# Goal of the exercise
What is needed is a word-for-word transcript of the listing, free of pictures.
_____
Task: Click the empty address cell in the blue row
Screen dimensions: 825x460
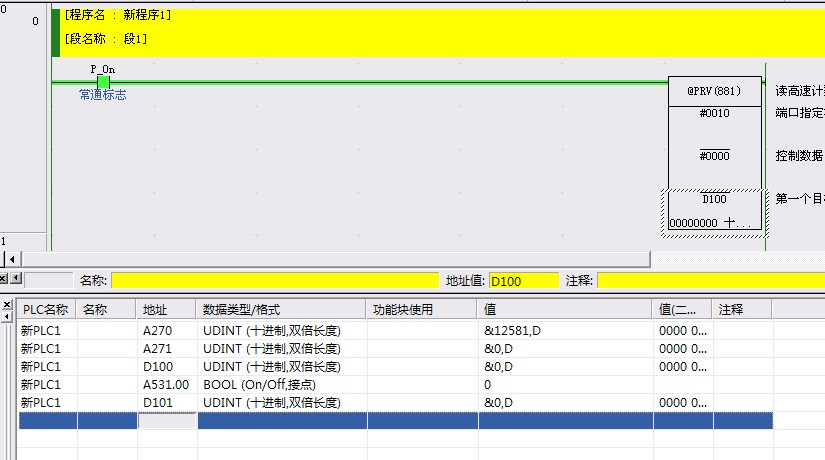Action: click(167, 421)
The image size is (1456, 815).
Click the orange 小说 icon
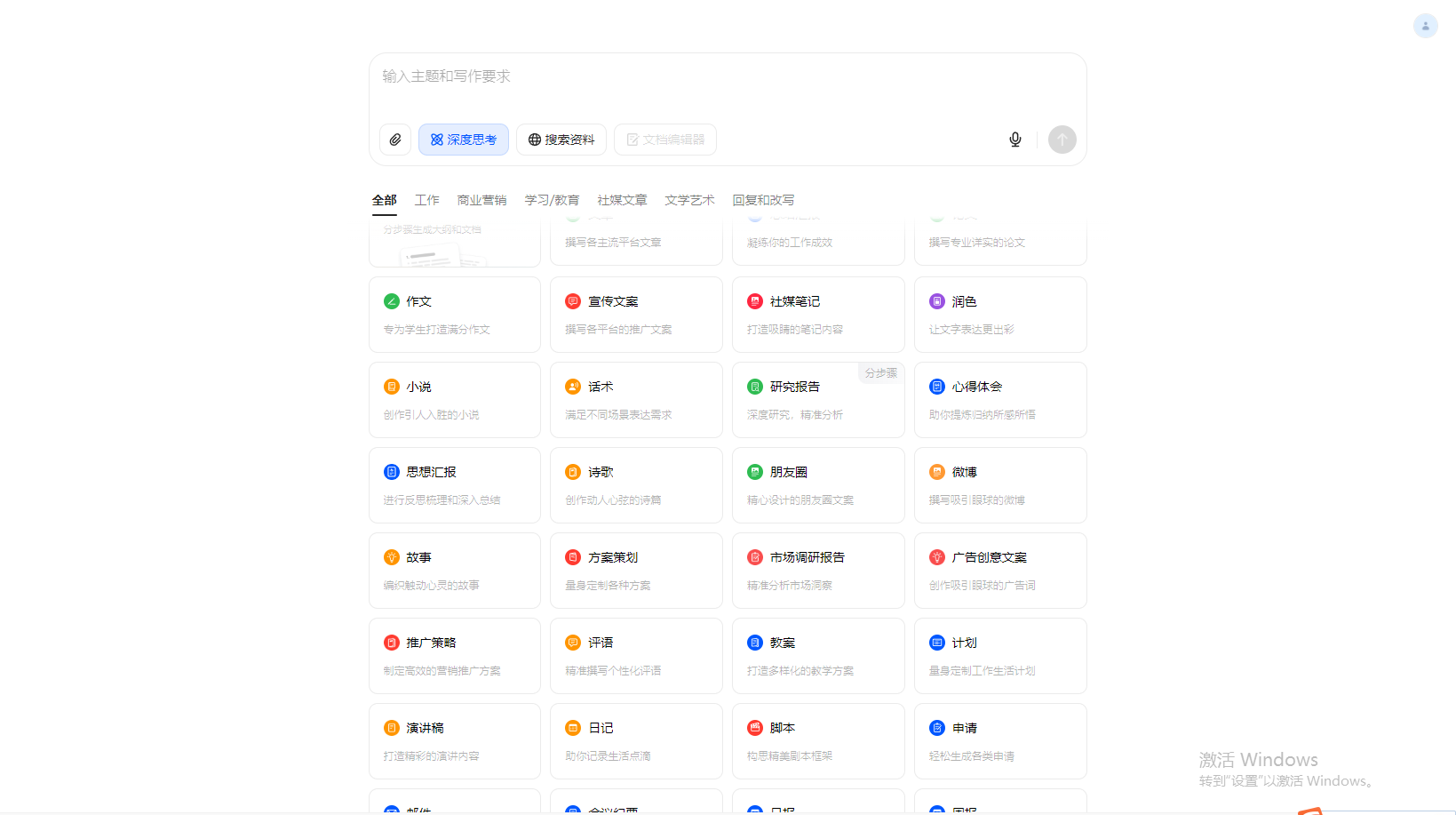click(x=392, y=387)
_____
# Exercise response
Task: Click the empty address cell in the blue row
Screen dimensions: 825x460
Action: click(167, 421)
The image size is (1456, 815).
Click the orange 小说 icon
click(x=392, y=387)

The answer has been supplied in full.